One thought on “La rivalité entre les États-Unis, la Chine et la Russie (J. Shapiro)

  1. M. Shapiro devrait sérieusement revoir ses théories. Ce texte est un tissus d’inexactitudes, de poncifs et de contre vérités. Quelques exemples:

    1. – « La Russie est un pays encore plus faible. Son économie dépend du pétrole « . La Russie est selon les années premier ou second exportateur mondial de blé et de bois. Elle est le premier exportateur de centrales nucléaires et le second exportateur d’armes. Il faut arrêter avec la légende des seuls pétrole et gaz!

    2.- Sa démographie semble désastreuse et la Russie augmente les impôts et réduit les prestations de retraite. » Si la situation de la démographie reste fragile, la crise semble enrayée: « La population russe atteint son minimum en 2008 avec 142,7 millions d’habitants. Depuis cette date, la population augmente légèrement chaque année mais depuis 2017 elle s’est stabilisée. Entre 2017 et 2018, la population russe, y compris celle de la Crimée, est stable à 146,88 millions d’habitants.  » WIKIPEDIA.
    La Douma vient en ce mois de mars 2019 de voter une loi qui sera applicable en mai et grâce à laquelle tous les retraités auront un revenu au moins égal au SMIC. Quant aux impôts, ils sont en augmentation, c’est vrai tout…comme en France et dans d’autres Etats européens!

    3. La Russie peut appeler l’Iran un allié, peut-être la Biélorussie. Et puis c’est tout. Monsieur Shapiro connait il l’organisation de la coopération de Shanghai, les BRICS? La Russie n’ a pas d’alliés mais vient de signer un partenariat stratégique avec Singapour, vend ses armes à l’ Arabie Saoudite, à l’Algérie, à la Turquie, à l’Inde….et entretient d’excellentes relations avec Israel!

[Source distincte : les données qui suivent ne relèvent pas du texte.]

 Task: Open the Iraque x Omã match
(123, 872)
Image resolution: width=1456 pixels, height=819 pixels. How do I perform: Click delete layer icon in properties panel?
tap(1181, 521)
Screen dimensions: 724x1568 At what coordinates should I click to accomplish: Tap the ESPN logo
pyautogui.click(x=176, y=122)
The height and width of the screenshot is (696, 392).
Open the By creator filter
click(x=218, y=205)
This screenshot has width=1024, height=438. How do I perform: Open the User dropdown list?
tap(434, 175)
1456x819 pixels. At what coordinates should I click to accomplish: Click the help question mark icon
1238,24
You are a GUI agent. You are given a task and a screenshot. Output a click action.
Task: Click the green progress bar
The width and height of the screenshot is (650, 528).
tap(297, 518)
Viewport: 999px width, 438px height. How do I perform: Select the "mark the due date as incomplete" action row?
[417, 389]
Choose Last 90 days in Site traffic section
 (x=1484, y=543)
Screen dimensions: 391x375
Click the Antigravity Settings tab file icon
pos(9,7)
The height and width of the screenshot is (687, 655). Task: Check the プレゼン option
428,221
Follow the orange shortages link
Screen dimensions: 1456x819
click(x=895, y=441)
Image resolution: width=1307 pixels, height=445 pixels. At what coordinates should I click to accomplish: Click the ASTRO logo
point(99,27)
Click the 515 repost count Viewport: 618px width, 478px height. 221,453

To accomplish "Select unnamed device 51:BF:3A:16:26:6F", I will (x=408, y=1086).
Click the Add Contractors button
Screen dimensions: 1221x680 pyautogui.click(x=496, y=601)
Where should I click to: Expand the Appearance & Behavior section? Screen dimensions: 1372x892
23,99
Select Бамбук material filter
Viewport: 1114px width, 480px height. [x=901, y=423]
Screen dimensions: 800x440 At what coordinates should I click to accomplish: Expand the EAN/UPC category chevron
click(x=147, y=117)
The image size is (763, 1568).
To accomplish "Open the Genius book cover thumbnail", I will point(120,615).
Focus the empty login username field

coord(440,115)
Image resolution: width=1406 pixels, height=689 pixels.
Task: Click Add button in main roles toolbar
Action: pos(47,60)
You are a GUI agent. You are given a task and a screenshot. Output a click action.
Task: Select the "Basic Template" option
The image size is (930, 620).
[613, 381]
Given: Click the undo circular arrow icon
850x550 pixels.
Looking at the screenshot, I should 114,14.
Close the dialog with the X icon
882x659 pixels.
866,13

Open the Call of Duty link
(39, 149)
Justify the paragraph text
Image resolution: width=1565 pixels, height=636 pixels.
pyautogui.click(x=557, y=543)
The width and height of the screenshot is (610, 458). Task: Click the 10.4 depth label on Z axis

    4. « La Russie a beaucoup trop à perdre pour se risquer à défier les États-Unis. » Pourquoi cette approche belliqueuse? La doctrine russe est purement défensive et Poutine a maintes fois déclaré qu’il ne souhaitait pas avoir de mauvaises relations avec les Etats Unis!

    5. Enfin, la cerise sur le gâteau: « L’une des raisons pour lesquelles les États-Unis ont tant d’alliés est qu’ils n’essaient pas de dominer les autres pays. Les États-Unis tentent de construire un système qui préserve un maximum de stabilité et de prospérité « . Aveuglement, malhonnêteté, propagande?

    Les Etats Unis n’essaient pas de dominer les autres pays? Ah bon? Quand Washington et son ambassadeur à Berlin menacent de sanctions l’Allemagne et ses entreprises si la construction du Nord Stream 2 se poursuit, ce n’est pas une tentative de domination? Quand Washington menace la Turquie si elle achète les S400, c’est par charité? Quand Washington menace de sanctions les Etats qui ne se soumettraient pas à son diktat et qui continueraient de coopérer avec l’Iran, c’est de la philanthropie? Quand Washington et ses sbires comme Pompéo, Abrams (spécialiste des coups bas en Amérique latine) , et Bolton exigent que les deux avions de transport russes quittent le Venezuela alors qu’ils montent un camp d’entrainement en Géorgie, aux portes de la Russie, n’est ce pas du double standard?

    Avec 800 bases militaires dans le monde, les Etats Unis tentent de maintenir un système unipolaire pour imposer leur domination militaire et économique. Ce temps est révolu et ils doivent le comprendre!